НАБОР ЗАДАНИЙ
#1 Что Михаил Барышников, согласно отрывку для чтения, передал в дар московскому музею ГМИИ имени Пушкина?
#2 Продолжите, пожалуйста, отрывок для чтения с того места, где он заканчивается.

Вижу тебя князем Гвидоном. В синем кафтане, заломленной шапке. Широким шагом меряешь свою межу. С ветром побрательники. Я бегу берегом, следом, и кричу: «Царевич, я здесь!..» — «Знать, близка судьба твоя, ведь царевна — это я». Но ветер относит мой крик. Слышно, как кричат чайки.
Всем, любящим море, в радость, переписываю из Бориса Пастернака:
Вот оно, и в предвкушении
Сладко бушующих новшеств,
Камнем в пучину крушений
Падает чайка, как ковшик.
В небе — птицы, улетающие на юг, кричащие про это так откровенно. И весь строй — роем, не по прямой, а по спирали — возвращающийся на «круги своя» и, тем не менее, удаляющийся. Не экономно, но пронзительно.
Тополя вдоль трассы плотные, крымские. Новый сорт винограда кистями вверх.
Вечер, посвящeнный передаче от Михаила Барышникова акварелей Максимилиана Волошина в дар московскому музею ГМИИ имени Пушкина, открыл министр культуры, в свою очередь, представив удивительного молодого человека с усиками антеннами до ушей. Человечек оказался курьером акварелей, не без трудностей доставившим их в Москву. Особенно понравилась одна акварель, самая светлая, с пепельной тишиной, — судя по дате, написанная на следующий день после того, как с Максом приключился удар.
Бабочки
В этом году на Биостанции — много бабочек, просто очень много. Летят над морем куда-то одним им ведомым маршрутом, далеко от берега, не боясь замочить в воде свои крылышки. Как будто их пригласили на приeм к королевской чете, и отказаться невозможно.

ПРЕДОСТАВЛЕННЫЕ ДАННЫЕ
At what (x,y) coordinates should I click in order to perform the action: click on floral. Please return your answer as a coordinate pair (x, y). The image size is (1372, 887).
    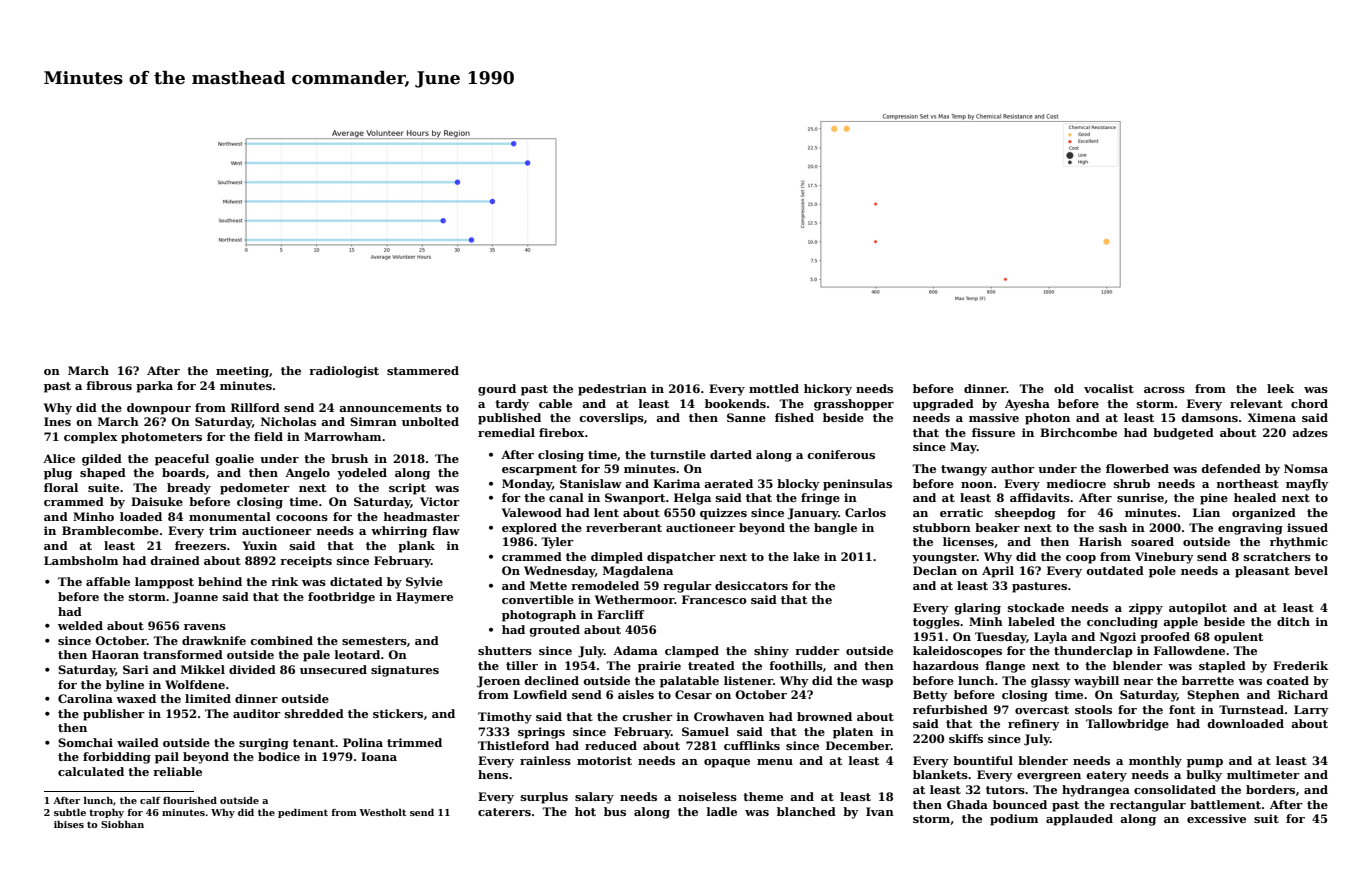
    Looking at the image, I should click on (61, 487).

ОТВЕТЫ К УПРАЖНЕНИЮ
#1 Акварели Максимилиана Волошина.

#2
Бабочек много, точно как и в тот год, в середине семидесятых, когда мы с сестрой попали сюда впервые.
Сойдя в первых числах августа с поезда Москва-Феодосия, я предложила сестре сразу ехать в Коктебель, в котором уже была и который запал мне в душу зноем, морем и мерой свободы. Но, пропетляв безуспешно большую часть дня по плотно занятым коктебельским дворам, постоя не нашли, и вынуждены были к вечеру вернуться на шоссе. Местные шофeры со стоянки посоветовали проехать вперeд, в сторону Судака, до Биостанции, где никогда не бывает наплыва отдыхающих. К нам прибились ещe двое мальчишек, младше нас, учившихся в последних классах, — и, заняв машину на четверых, удачно сэкономив, мы тронулись в путь.
На юге темнеет рано — и за те двадцать минут, что мы провели в дороге, порядочно стемнело. Выйдя где-то на невзрачной бетонной дороге, толком не понимая и не видя, где тут посeлок, где море, и где собственно Биостанция, мы пошли на мах шофeра «идти туда». Слева, повыше на горе, белел дом. И как в сказках идут на избушку или на замок, мы потянулись в сторону белеющего строения, оказавшегося домом для сотрудников Биостанции. И сразу сняли для себя комнату — за рубль, и терраску для парнишек — за семьдесят копеек.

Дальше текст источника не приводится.